Acta Neurol Scand. 1977 Jul;56(1):37-45.
Treatment of Huntington’s chorea with bromocriptine.
Frattola L, Albiazzati MG, Spano PF, Trabucchi M.
The authors tested the effects of 2-Br-ergocriptine (bromocriptine, CB-154), a drug which exerts a mixed agonist-antagonist activity on the dopaminergic receptors, in 12 patients with Huntington Chorea in a double-blind crossover trial. This treatment significantly reduced the abnormal involuntary movements and the disease severity in most of the patients. Subjects who were slightly disabled showed a better response than the ones with more severe degrees of disability.

Obstet Gynecol. 1980 Mar;55(3):278-84.
Bromocriptine mesylate (Parlodel) in the management of amenorrhea/galactorrhea associated with hyperprolactinemia.
Cuellar FG.
The efficacy and safety of bromocriptine mesylate (5 to 7.5 mg per day for up to 24 weeks) were studied in 22 clinical trials involving 226 patients who had amenorrhea/galactorrhea associated with hyperprolactinemia and no demonstrable pituitary tumor. Of the 187 patients evaluated for efficacy, 80% experienced reinitiation of menses (or pregnancy without first having menses); the average treatment time (excluding those who conceived) was 5.7 weeks.

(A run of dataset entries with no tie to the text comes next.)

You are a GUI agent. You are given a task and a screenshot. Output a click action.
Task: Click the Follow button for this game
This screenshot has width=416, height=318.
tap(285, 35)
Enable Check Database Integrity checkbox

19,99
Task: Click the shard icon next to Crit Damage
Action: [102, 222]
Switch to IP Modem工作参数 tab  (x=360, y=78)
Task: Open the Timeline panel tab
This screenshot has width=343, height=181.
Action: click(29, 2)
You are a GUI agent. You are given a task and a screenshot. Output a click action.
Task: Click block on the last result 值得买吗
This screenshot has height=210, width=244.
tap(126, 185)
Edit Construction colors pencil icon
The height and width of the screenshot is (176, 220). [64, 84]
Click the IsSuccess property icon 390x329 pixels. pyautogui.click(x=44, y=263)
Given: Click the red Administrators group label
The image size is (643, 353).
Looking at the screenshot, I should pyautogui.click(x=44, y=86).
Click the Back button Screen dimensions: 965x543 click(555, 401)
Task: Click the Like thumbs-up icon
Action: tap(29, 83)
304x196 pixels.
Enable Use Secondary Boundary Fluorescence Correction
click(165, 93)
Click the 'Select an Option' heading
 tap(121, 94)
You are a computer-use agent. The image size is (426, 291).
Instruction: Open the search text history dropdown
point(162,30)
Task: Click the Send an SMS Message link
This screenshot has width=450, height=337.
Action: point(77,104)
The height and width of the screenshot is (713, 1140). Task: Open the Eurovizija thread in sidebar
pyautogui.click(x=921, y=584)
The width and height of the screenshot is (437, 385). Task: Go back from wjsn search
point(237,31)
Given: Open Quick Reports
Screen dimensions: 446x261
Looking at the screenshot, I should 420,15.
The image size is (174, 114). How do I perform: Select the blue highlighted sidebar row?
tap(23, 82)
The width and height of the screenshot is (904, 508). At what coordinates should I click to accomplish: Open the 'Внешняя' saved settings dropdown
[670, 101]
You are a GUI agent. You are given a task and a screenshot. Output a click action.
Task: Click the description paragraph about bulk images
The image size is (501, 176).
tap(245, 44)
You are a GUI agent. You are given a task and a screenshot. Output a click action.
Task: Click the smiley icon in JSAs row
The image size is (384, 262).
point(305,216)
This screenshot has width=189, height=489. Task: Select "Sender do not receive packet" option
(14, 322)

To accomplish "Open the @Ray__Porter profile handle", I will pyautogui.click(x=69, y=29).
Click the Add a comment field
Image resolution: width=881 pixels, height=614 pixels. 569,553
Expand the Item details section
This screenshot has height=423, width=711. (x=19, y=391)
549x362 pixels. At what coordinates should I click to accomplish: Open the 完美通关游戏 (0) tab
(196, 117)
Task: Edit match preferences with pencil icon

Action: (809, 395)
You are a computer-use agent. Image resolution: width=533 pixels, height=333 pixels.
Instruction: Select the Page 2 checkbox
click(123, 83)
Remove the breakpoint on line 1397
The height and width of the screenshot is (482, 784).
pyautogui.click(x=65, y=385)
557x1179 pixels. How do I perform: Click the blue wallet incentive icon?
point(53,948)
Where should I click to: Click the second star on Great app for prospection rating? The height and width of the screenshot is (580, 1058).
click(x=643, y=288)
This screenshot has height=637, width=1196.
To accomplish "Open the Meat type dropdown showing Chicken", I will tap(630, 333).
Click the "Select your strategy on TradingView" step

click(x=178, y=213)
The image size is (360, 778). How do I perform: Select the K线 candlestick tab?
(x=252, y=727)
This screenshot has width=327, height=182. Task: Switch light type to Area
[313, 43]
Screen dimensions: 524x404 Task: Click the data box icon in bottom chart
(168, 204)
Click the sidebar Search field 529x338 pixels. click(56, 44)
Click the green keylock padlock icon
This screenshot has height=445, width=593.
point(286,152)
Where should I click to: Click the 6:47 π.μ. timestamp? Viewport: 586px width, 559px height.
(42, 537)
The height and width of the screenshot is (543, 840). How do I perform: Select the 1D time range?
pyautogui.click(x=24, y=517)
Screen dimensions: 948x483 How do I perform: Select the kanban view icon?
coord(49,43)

Galactorrhea was significantly (at least 75%) reduced in 76% of the 187 patients after an average treatment tome of 6.4 weeks, and was completely suppressed in 58% after 12.7 weeks. Maximum reduction in serum prolactin levels occurred within the first 4 weeks of therapy and the reduced levels were maintained during treatment; moreover, there was a strong correlation between prolactin reduction and clinical improvement. Adverse reactions were reported by 68% of the 226 patients evaluated for safety; in general, these reactions were mild and transient. Several patients experienced hypotension, but only 1 discontinued therapy because of it. Based on these findings, bromocriptine mesylate was judged safe and efficacious for this purpose.